[TASK BRIEF] Could you copy exactly the lines below, beginning at the line with "This screenshot has width=392, height=220." and stopping after the line with "Task: Open the Graph Editors menu", with no pictures?

═════ GIVEN INFORMATION ═════

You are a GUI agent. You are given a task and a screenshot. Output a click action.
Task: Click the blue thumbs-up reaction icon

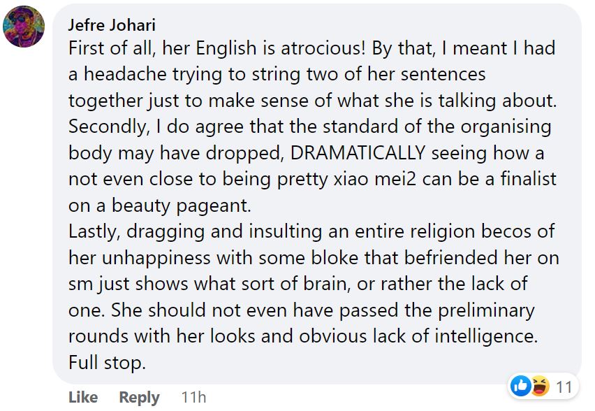pyautogui.click(x=521, y=386)
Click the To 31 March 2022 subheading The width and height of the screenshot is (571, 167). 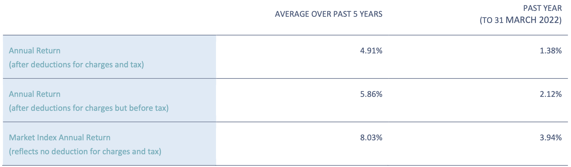[x=521, y=20]
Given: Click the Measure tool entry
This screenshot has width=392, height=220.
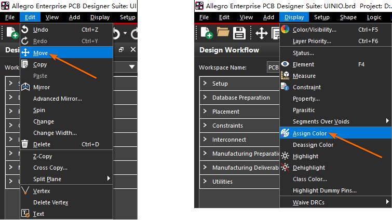Looking at the screenshot, I should pyautogui.click(x=304, y=76).
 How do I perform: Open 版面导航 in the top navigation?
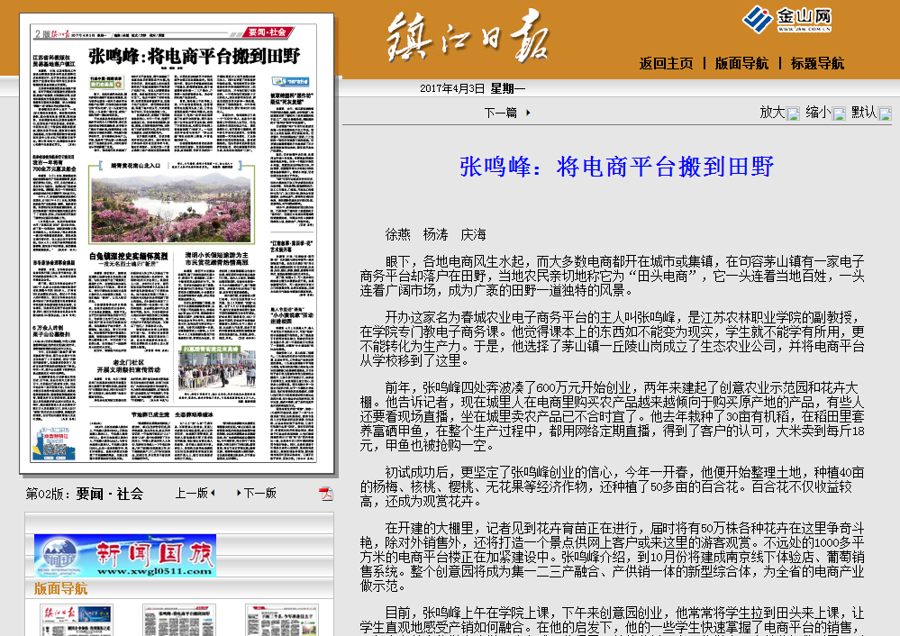[741, 63]
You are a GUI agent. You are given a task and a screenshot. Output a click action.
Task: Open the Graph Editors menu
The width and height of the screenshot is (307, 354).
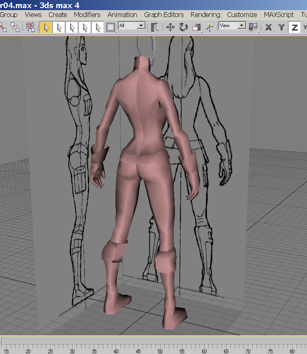click(164, 15)

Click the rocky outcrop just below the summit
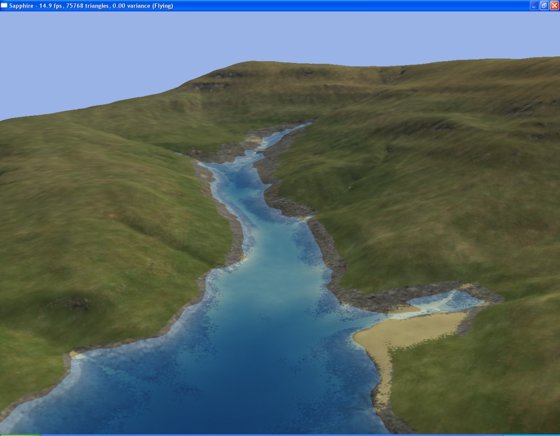(x=211, y=86)
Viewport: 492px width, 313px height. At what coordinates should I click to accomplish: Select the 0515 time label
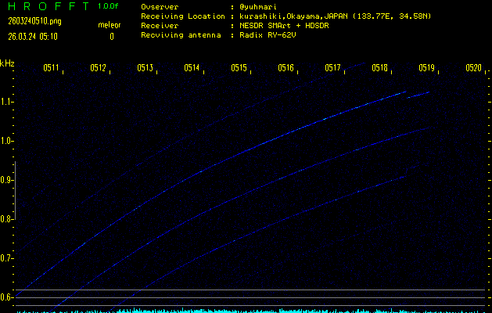[239, 69]
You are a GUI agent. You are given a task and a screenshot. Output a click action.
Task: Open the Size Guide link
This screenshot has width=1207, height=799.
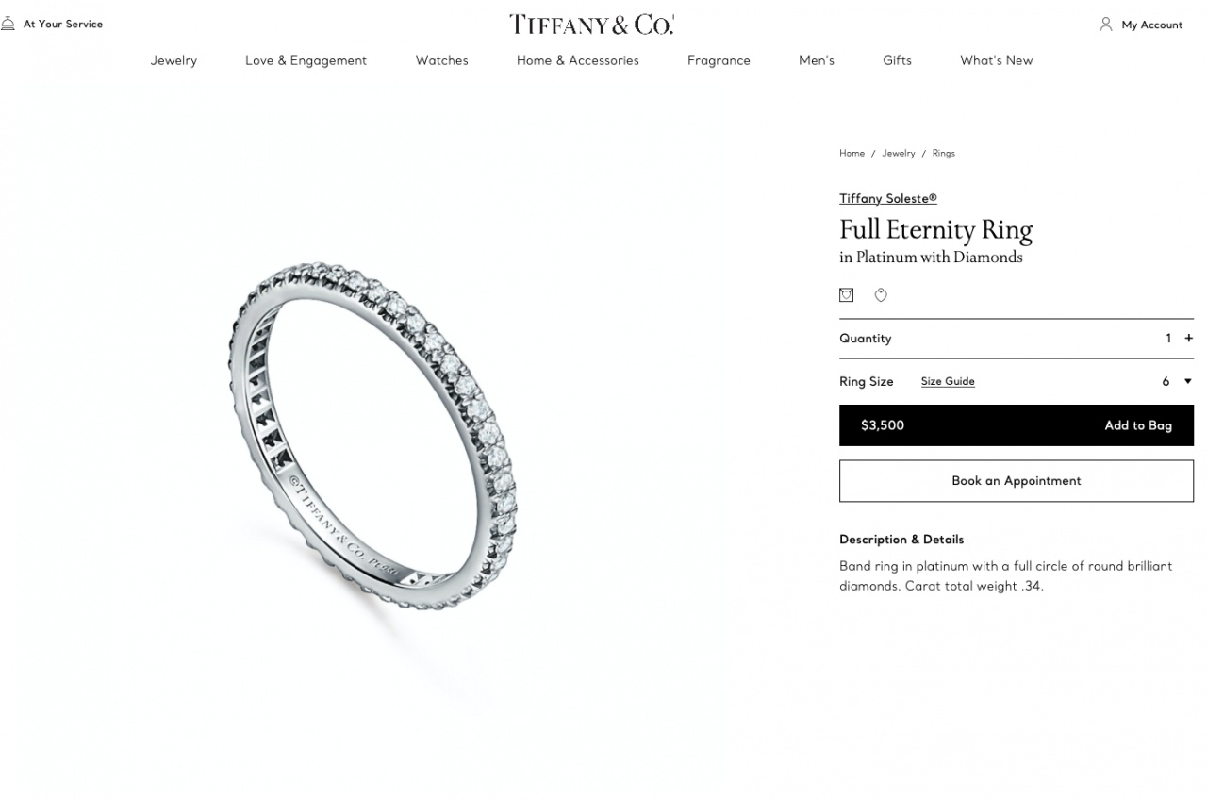tap(948, 381)
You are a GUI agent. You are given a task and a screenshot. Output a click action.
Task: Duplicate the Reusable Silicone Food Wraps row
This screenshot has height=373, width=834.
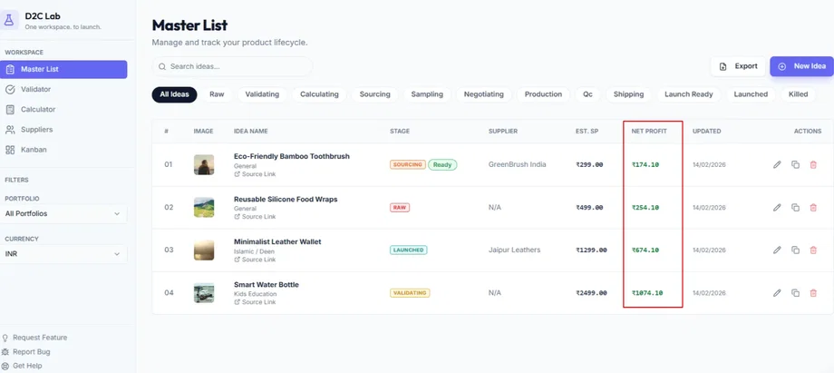[795, 207]
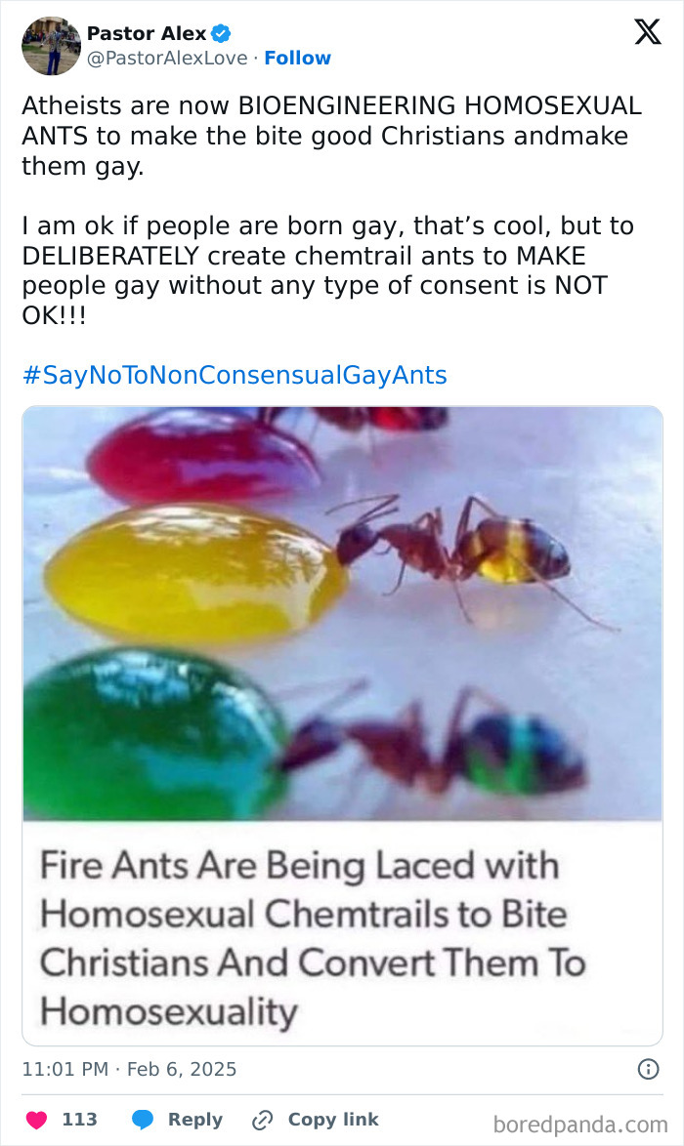Open the tweet timestamp Feb 6, 2025
Viewport: 684px width, 1146px height.
point(129,1069)
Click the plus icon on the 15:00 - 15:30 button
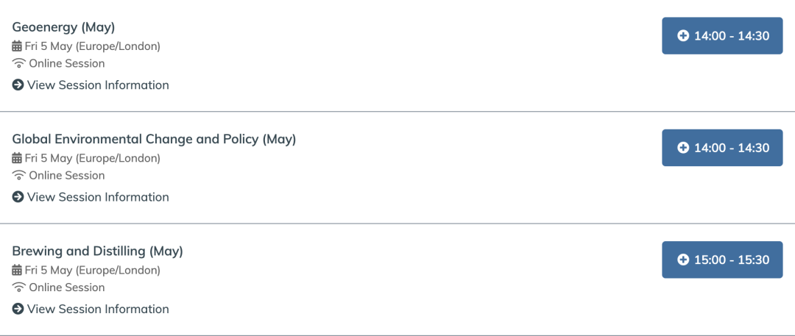Image resolution: width=795 pixels, height=336 pixels. click(683, 260)
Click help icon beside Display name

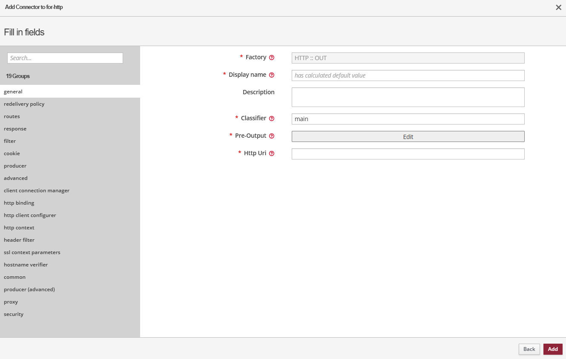[272, 75]
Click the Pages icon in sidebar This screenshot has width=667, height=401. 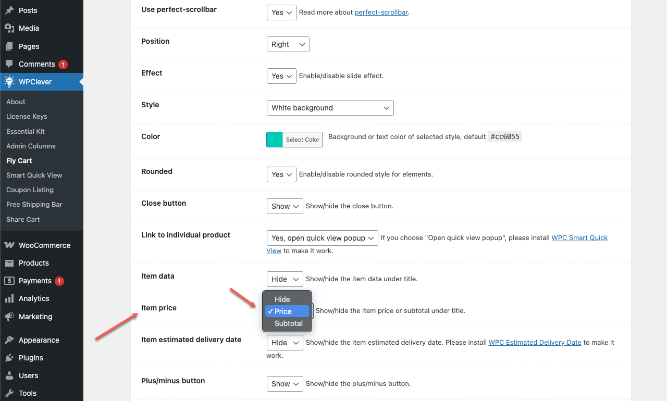tap(9, 46)
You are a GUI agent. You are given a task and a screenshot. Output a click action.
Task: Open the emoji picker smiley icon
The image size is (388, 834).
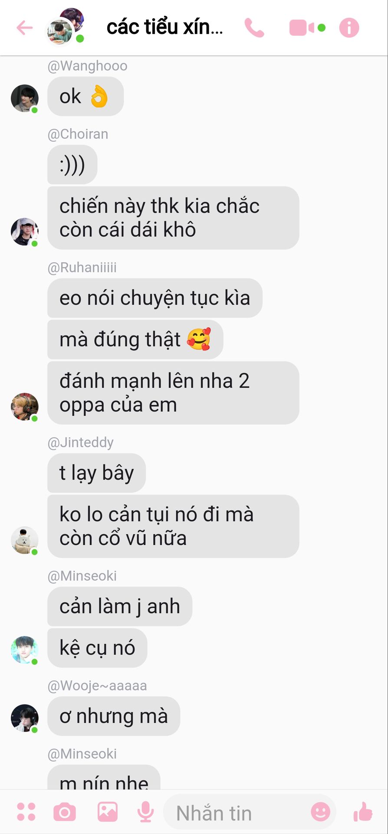click(x=321, y=811)
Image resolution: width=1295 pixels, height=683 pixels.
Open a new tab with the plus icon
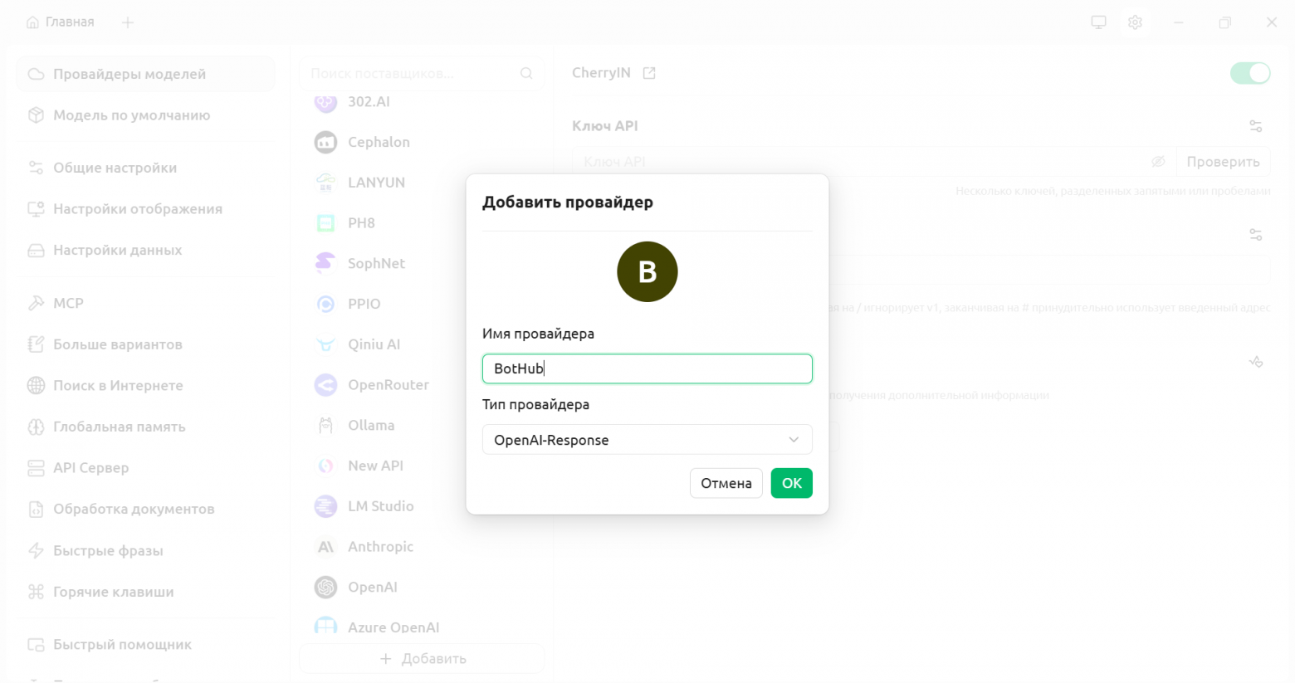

═════

[WRITTEN RESPONSE]
This screenshot has width=392, height=220.
Looking at the screenshot, I should pyautogui.click(x=304, y=76).
 How do I perform: Open 版面导航 in the top navigation?
[741, 63]
You are a GUI agent. You are given a task and a screenshot. Output a click action.
Task: Open the Graph Editors menu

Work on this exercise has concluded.